Frank Little

Councillor for East Central ward on Coedffranc Town Council Learn more

Pale Greens

by franklittle on 23 April, 2022

I used to have a sneaking regard for the Green Party. Its basic aim is right for our times. Without being hair-shirted about it, I have for a long time tried to live a life making minimal demands on non-renewable resources. However, its policies tend to be extreme and like so many one-issue parties it suffers from disagreements over its wider agenda. The Greens’ last-minute withdrawal from an admittedly far-from-perfect general election pact with the Liberal Democrats in 2019 was a great disappointment. Locally, the Greens have been riven. In the last ten years, Martyn Shrewsbury led a splinter group out of the party to join Labour. More recently, they have lost their most impressive candidate, Megan Poppy Lloyd, to Plaid Cymru. Their replacements for the local elections are clearly well-meaning but beyond vague aspirations seem to have no practical policies for the future of the county borough.

First, a little history. In the 1970s, it dawned on many of the more thinking in the western world that the way we were living was damaging the only planet we had. In Canada, Greenpeace was born and soon became a world-wide movement. In Britain, the Reith Lectures of 1969 by the pioneering ecologist, Sir Frank Fraser Darling, inspired many. The Ecology Party (the forerunner to the Greens) was founded in 1975 and in 1977 the Liberal Party Ecology Group (now Green Liberal Democrats) was established. Even before this, the Liberal party constitution stated: “It believes that each generation is responsible for the fate of the Earth and the balance of nature. It works to ensure that people and institutions accept these responsibilities.” Perhaps some carried the simple life-style to extremes: the prevailing caricature of Liberals in the mainstream media at the time was of bearded men in sandals.
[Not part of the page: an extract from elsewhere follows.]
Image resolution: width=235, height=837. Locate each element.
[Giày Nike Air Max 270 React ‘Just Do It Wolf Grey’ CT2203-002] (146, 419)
So ecological concerns are in our DNA, as the saying goes.

So, what’s wrong with voting Green on May 5th?

Clearly buoyed by a large donation or a series of donations, there has been a flush of new Green candidates up and down England and Wales. (Whether these donations are inspired by a genuine green fervour or merely a cynical attempt to divide the anti-establishment vote, all too easy under our primitive electoral system, we shall no doubt discover in due course. Perhaps it is a mixture of the two.) In Coedffranc Central, they have distributed a glossy leaflet (printed in Southend, one notes) and followed it with a personally addressed mail-shot courtesy of a direct mailing company in Bath. [Update 2022-04-24: I have since been assured that all Bethany Payne’s election costs are met from local donations, apart from a contribution from the Green Party centrally towards the cost of direct mailing because, wheelchair-bound, she cannot deliver herself.]
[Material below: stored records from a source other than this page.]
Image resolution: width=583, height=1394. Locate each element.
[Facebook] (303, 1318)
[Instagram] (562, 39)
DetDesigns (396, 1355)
The only radical policy in the glossy is support for guerilla gardening. Otherwise, it could have come straight from the Labour council’s PR department. There are snippets of information from the Welsh government. There is praise for the Neath leisure centre/retail centre, hardly a green development, but no mention of the pioneering self-powered housing in Neath. This is something that any self-respecting Green should be aware of. Bethany Payne is to be praised for her work for fellow wheelchair-users, but this clearly does not extend to criticism of the Victoria Gardens bus stands which did not conform to statutory access standards when the Labour council constructed them, let alone the standards laid down under the 2010 Equality Act.

There are promises of local action in the more recent election manifesto, but virtually all are the responsibility of Coedffranc Town Council – for which the Greens are standing no candidates! (I have already been elected unopposed to the town council, so shall take their complaints on board.) There used to be a Green member of Coedffranc council – have they not spoken to her? The community garden mentioned in the glossy was nothing to do with the Green candidates for Coedffranc Central; it was an initiative taken by the town council in conjunction with an independent community group.

They claim that their surveys show that as a Welsh Liberal Democrat I will come nowhere against Labour. Well, it is unclear who they have been surveying, because when it comes to real votes in real ballot boxes as Paddy Ashdown used to say I can point to my running my Labour opponent close, to within a couple of votes, in last year’s town council by-election in Coedffranc North.